This is one of the threads I was thinking about where we discussed performance appraisals.
Do performance appraisals and systems thinking sit comfortably together?
Use the advanced search function for the term "performance appraisal" to find others.
Tom Peters is certainly an interesting character. I vaguely recall an interview where he once said the reason his books sold so much better than visionaries like Drucker and Deming was they looked deep into the future and he only looked around the next corner - the theory being that the book buying public weren't worried about the real future, just what was around the next corner.
Another popular writer freely admits his work is deliberately shallow to attract the book buyer - Ken Blanchard.
It is extremely difficult to stick to principle when other folks are out touting quick fixes like Management By Objective, or firing the bottom ten per cent performers and finding ready audiences of folks willing to shoot for the "safe and shallow."
When I decry performance appraisal, it is not the appraisal itself I rail against, but the purpose to which the results are put -
"determine things like pay increase, bonuses etc." rather than plans for making changes to the work environmenbt to increase performance level of ALL workers.
Consider two identical lathes running side by side operated by two different people and running two separate products.
Lathe one is running a proprietary part which no other company makes and it produces a phenomenal profit (after cost of material, labor, wear & tear on the lathe, etc.) of $100,000 per year. The lathe two runs a humdrum commodity part out of extremely tough material which causes increased wear on tooling and machine. Lathe two only generates $20,000 profit per year.
We do a performance appraisal of employees and find operator of lathe one is happy and smiling and in good control of his machine. Lathe two operator is grumpy because he constantly deals with broken tooling and minor breakdowns on Lathe 2 and spends the bulk of his time struggling to generate product. Facts are facts - Lathe one operator is obviously more successful than Lathe two operator.

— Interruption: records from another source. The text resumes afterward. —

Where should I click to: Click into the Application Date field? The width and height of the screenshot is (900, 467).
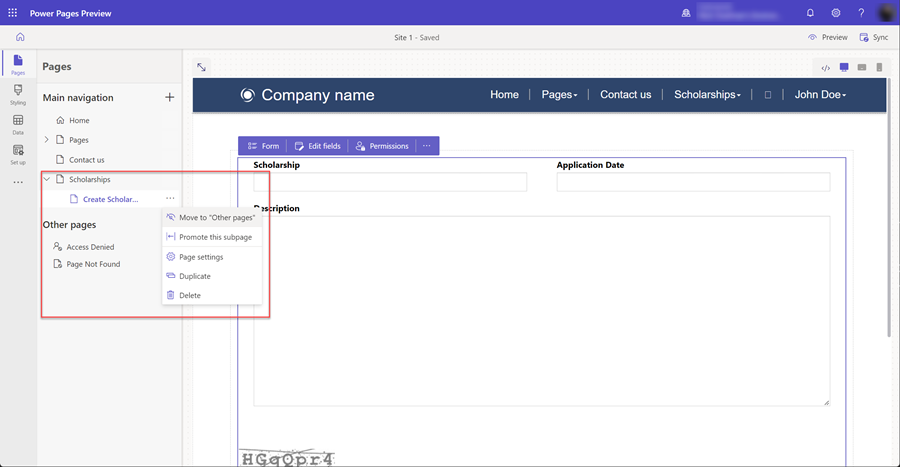click(x=693, y=182)
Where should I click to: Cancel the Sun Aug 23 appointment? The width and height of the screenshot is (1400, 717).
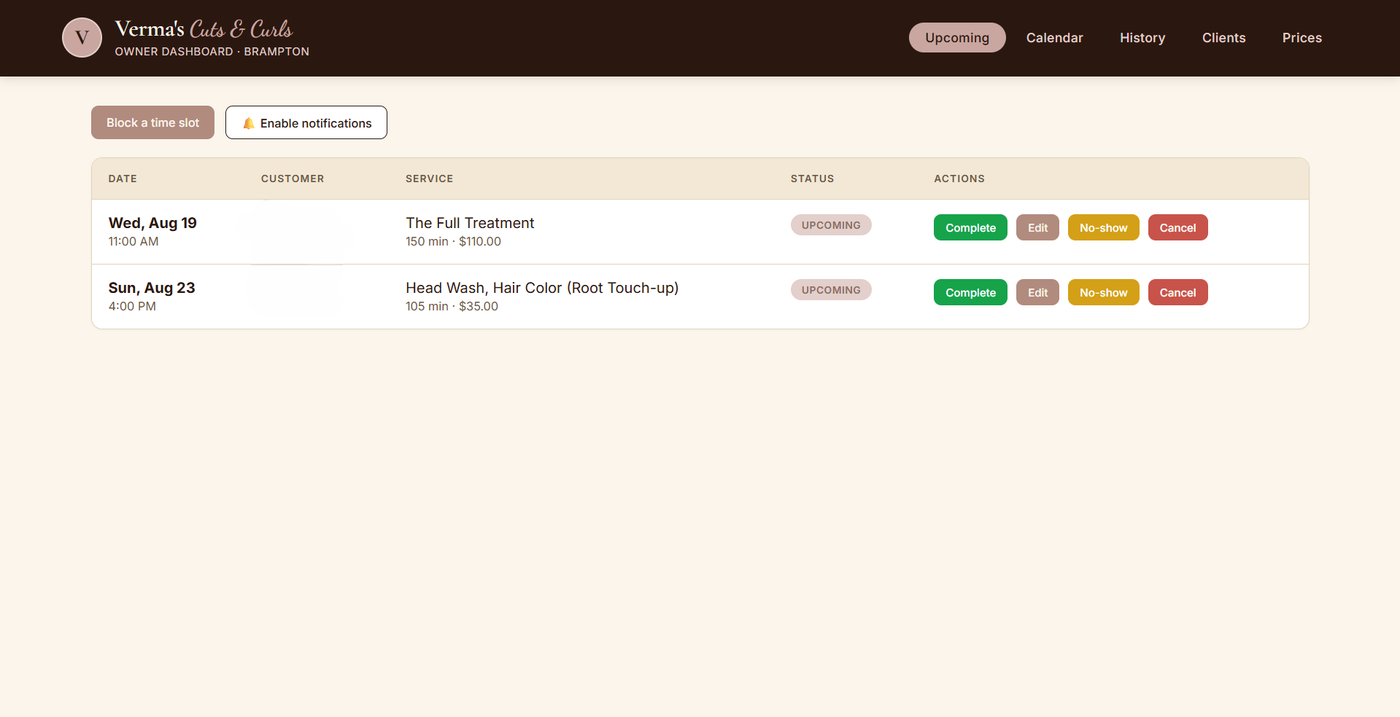pyautogui.click(x=1177, y=293)
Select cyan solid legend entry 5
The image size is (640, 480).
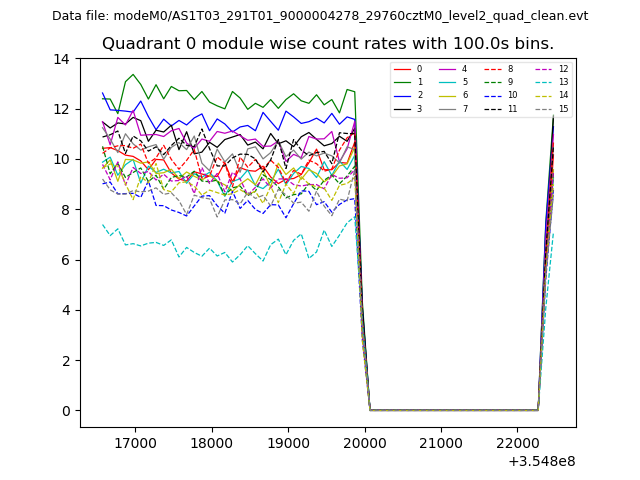pyautogui.click(x=453, y=82)
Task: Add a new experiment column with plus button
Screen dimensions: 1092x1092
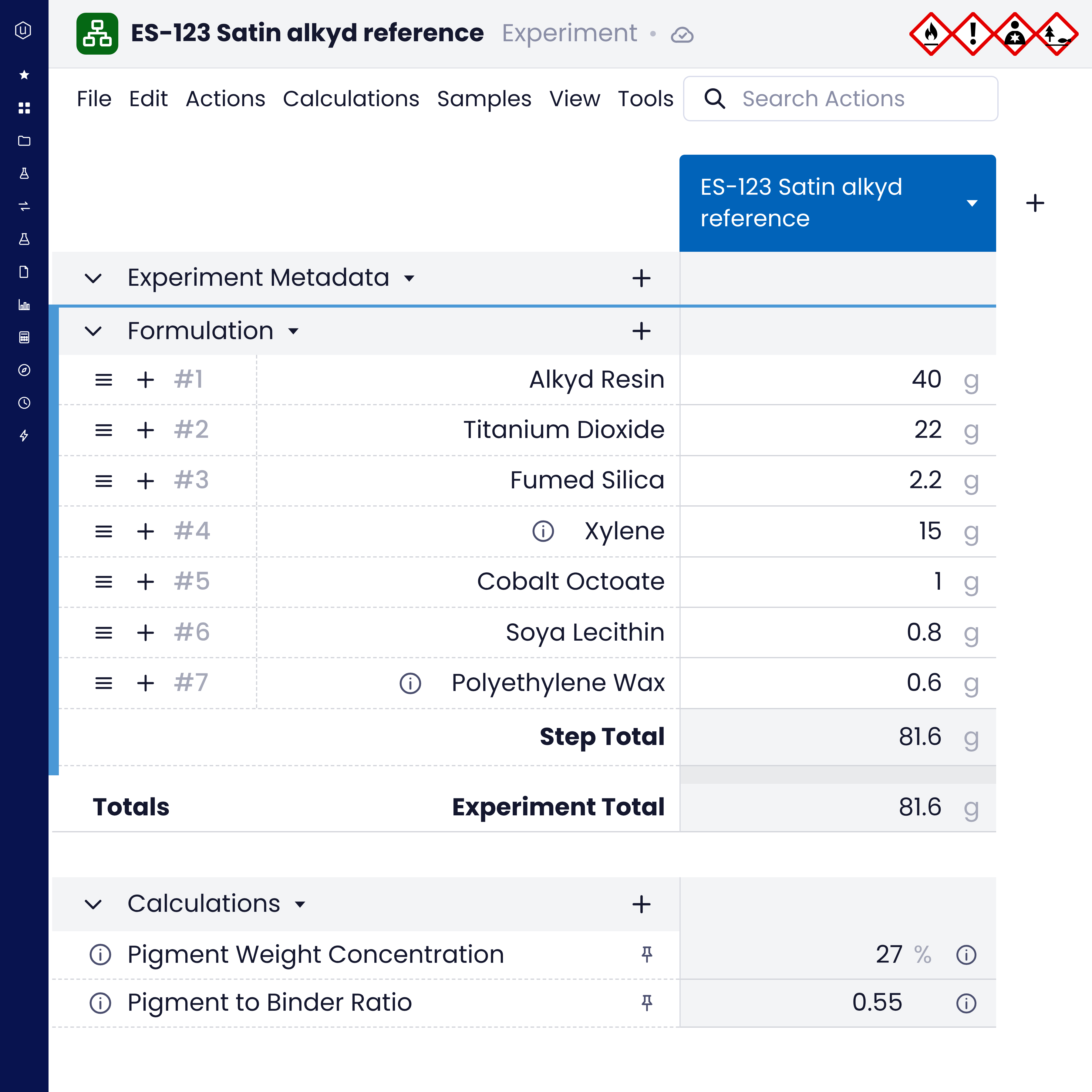Action: click(1035, 203)
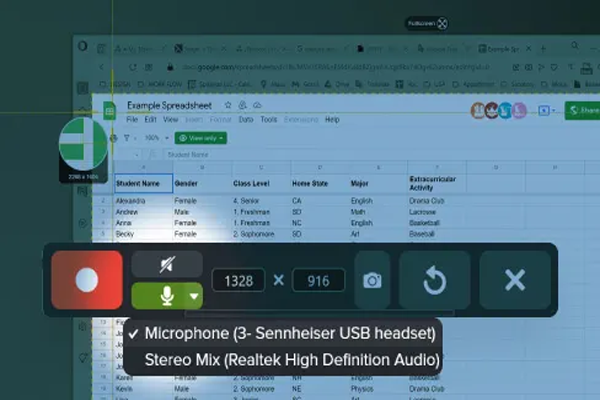Click the capture width field showing 1328
This screenshot has height=400, width=600.
coord(238,281)
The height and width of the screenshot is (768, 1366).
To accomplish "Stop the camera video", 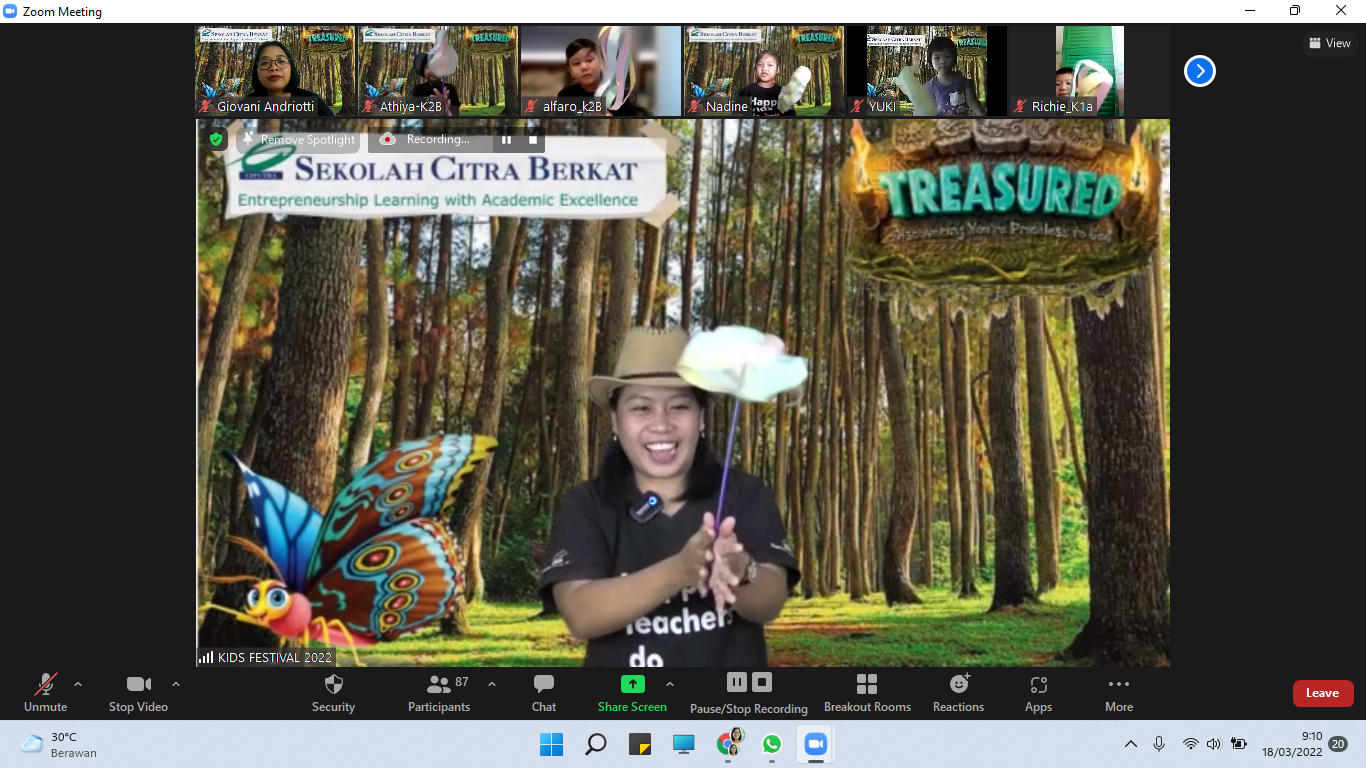I will (x=138, y=692).
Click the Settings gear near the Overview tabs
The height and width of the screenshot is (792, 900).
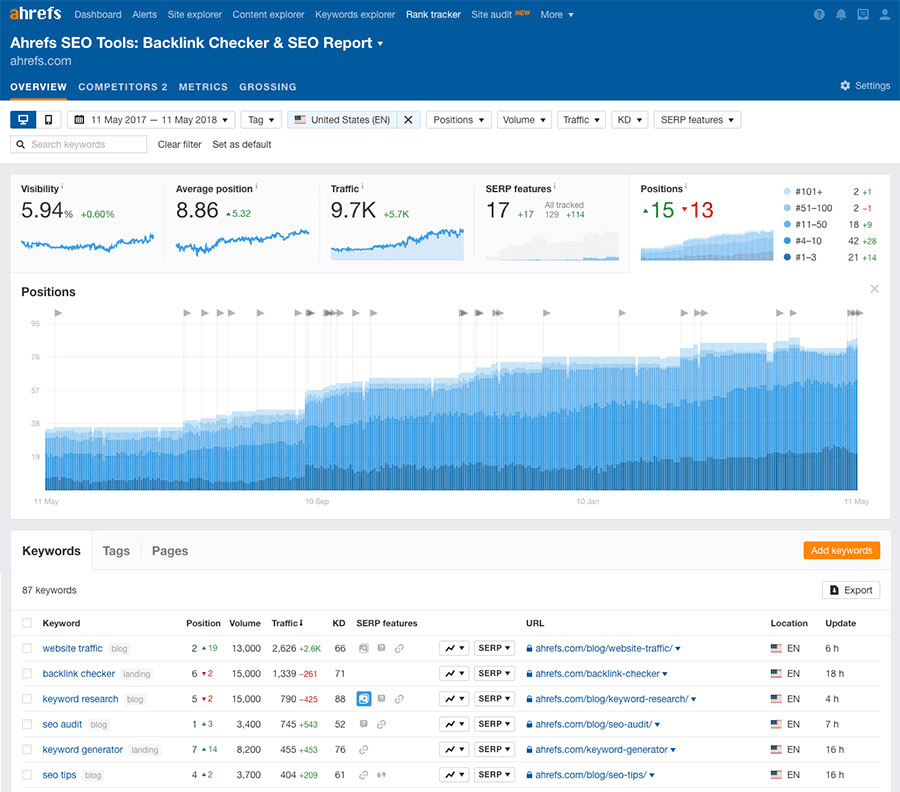pyautogui.click(x=845, y=86)
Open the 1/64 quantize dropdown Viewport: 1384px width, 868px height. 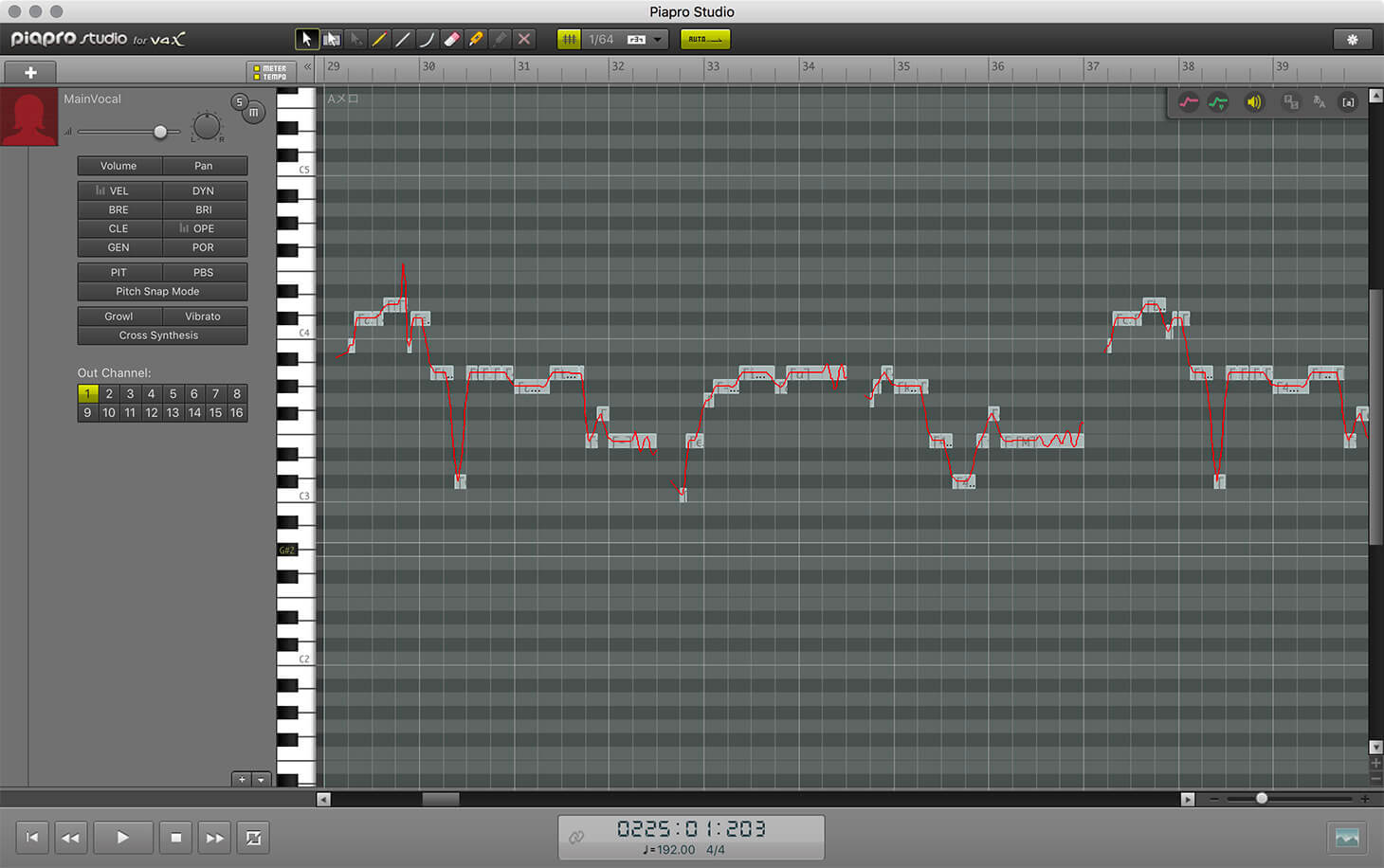(x=657, y=39)
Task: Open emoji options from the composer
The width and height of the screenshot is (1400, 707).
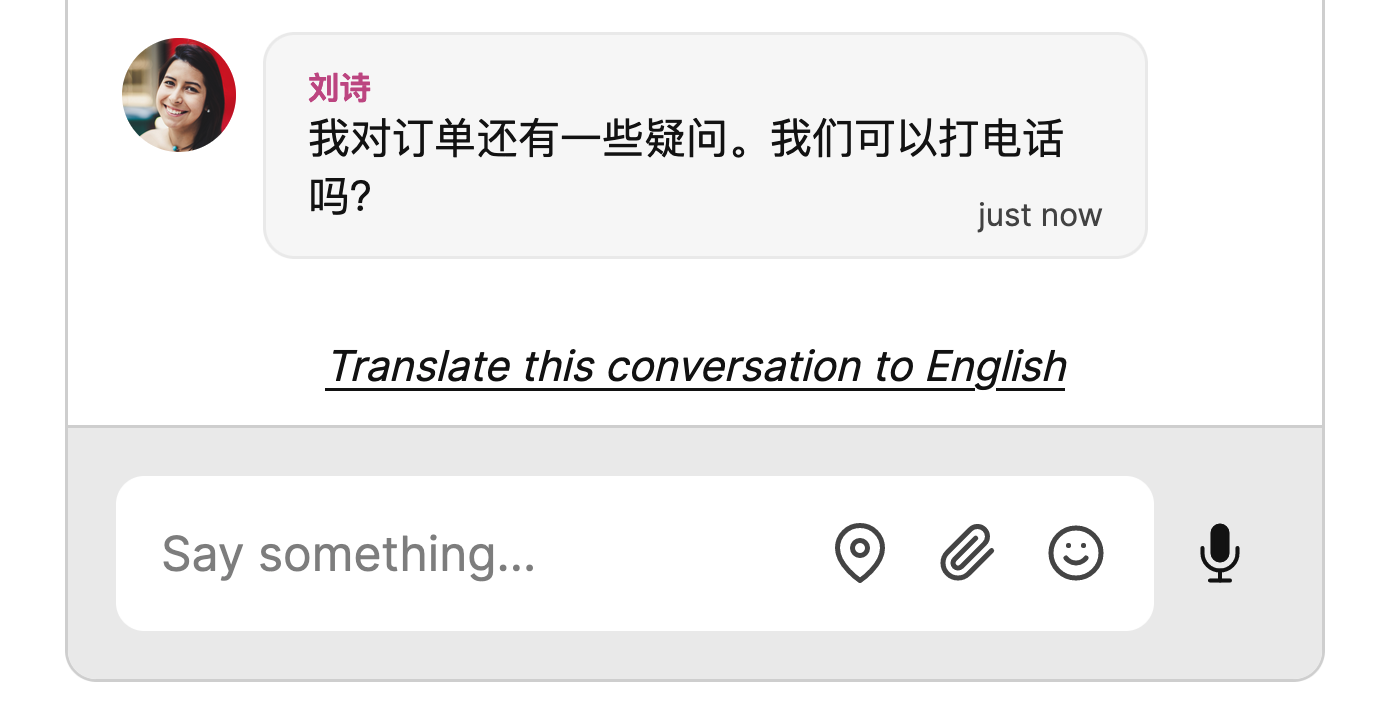Action: pyautogui.click(x=1075, y=552)
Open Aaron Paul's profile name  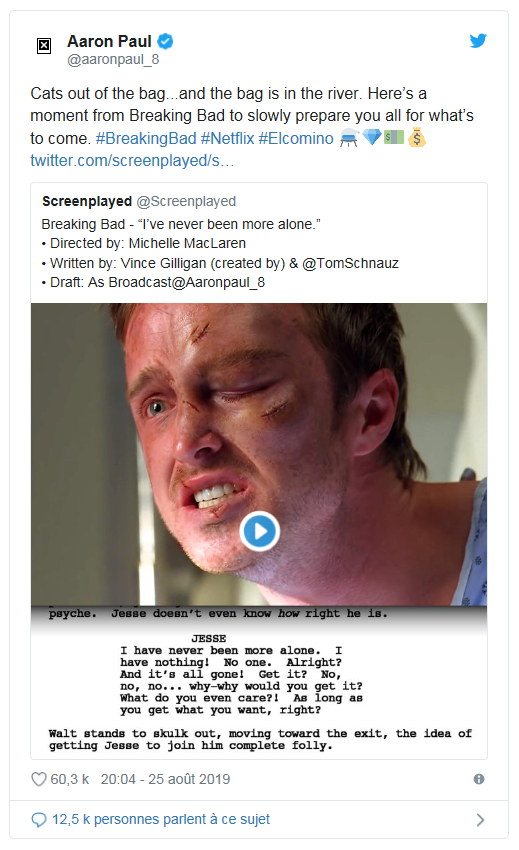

Does he deserve raise and bonus for luck of the draw which gave him easy part versus Lathe two operator who got the short end of the stick?
(same with salesmen and different territories)
How about the lathes? Do we discard lathe two because it doesn't generate same profit as lathe one?
Ultimately, many of the factors folks ascribe to the worker in assessing performance are really out of the control of the worker. Most folks perpetuate the unfairness by looking at the wrong root targets in assessing performance and attribute poor performance to the ones with the least power to affect the real performance factors.
Folks persist in saying THEY can select the true factors which should be rewarded. I haven't seen a convincing argument yet, but I will keep an open mind.